Aster builds up the Americans' arrival and the commune's anticipation for the Attestupan ceremony, a momentous occasion they only have every 90 years. Bros like Mark (Will Poulter) mock their traditions, while we see hints of weirdness, like a woman trimming her bikini area and focus on her bleeding.

So the Americans are actually surprised when the Hargan ceremony eventually turns deadly, while we just wait for Dani and friends to realize exactly what they've gotten themselves into. Like Hostel, this film starts out as a romp before turning terrifying.

Indiana Jones' Temple of Doom's got nothing on the Attestupan in Midsommar. Aster lingers on gory shots, too, and not just once: He cuts back to the bloody aftermath and even creates dreamlike montages of carnage.
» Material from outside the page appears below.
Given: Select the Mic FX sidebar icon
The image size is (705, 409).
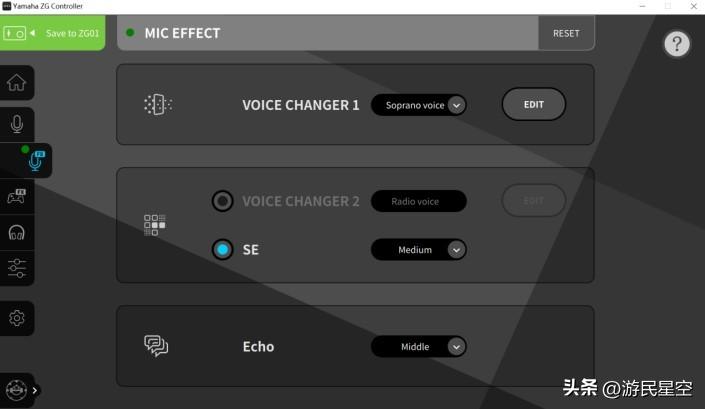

At this point, sensible audiences will think, "Why don't the Americans just leave?" Well, some try to. This isn't Harga's first rodeo, so they know how to deal with outsiders who witness their Attestupan. Christian and Josh (William Jackson Harper) are writing a thesis about the commune, so they use that to justify staying, and Dani is stuck with Christian. The shocking ceremony seems to only make the festival more enticing for Mark.

There is a sort of devilish fun to these ugly Americans thinking they can get away with desecrating sacred artifacts and photographing the evidence. There's even a sense of raunchy comedy to discussions of the commune's explicit traditions, which both break tension and misdirect the audience from other threats.

After all, once Dani, Christian, Mark, and Josh decide to stay, who are they to condemn the further traditions of Harga? Not that they could have easily escaped, but they didn't even try; so on some level they've implicitly condoned the commune's extreme acts. Most of the horror comes from the group's off-kilter, taboo-breaking acts. While they use psychedelic drugs and we see some CGI-enhanced trippy imagery, those aren't the most troubling images. Gory rituals and a suicide make human behavior the film's most disturbing aspect. Placed in the permanent daylight of Harga, Midsommar is an heir to The Shining for showing terror in broad daylight.

At 140 minutes, audiences may feel like they spent the whole summer in Harga, but the running time moves very quickly. The Harga tradition is riveting, and the Americans' drama is made compelling by the tense in-fighting between Dani, Christian, and Josh. Some of the awkward preamble of getting to Harga could be shorter, but once the friends arrive, the action doesn't stop.

Midsommar is a level above Hereditary. Hereditary had shocking gore that impacted the rest of the psychologically thrilling story, but there's even less of a supernatural element to Midsommar. Perhaps once Aster hooked up with A24, he realized that he didn't need to couch horror in the supernatural, so he created an unflinching look at the evil humans are capable of.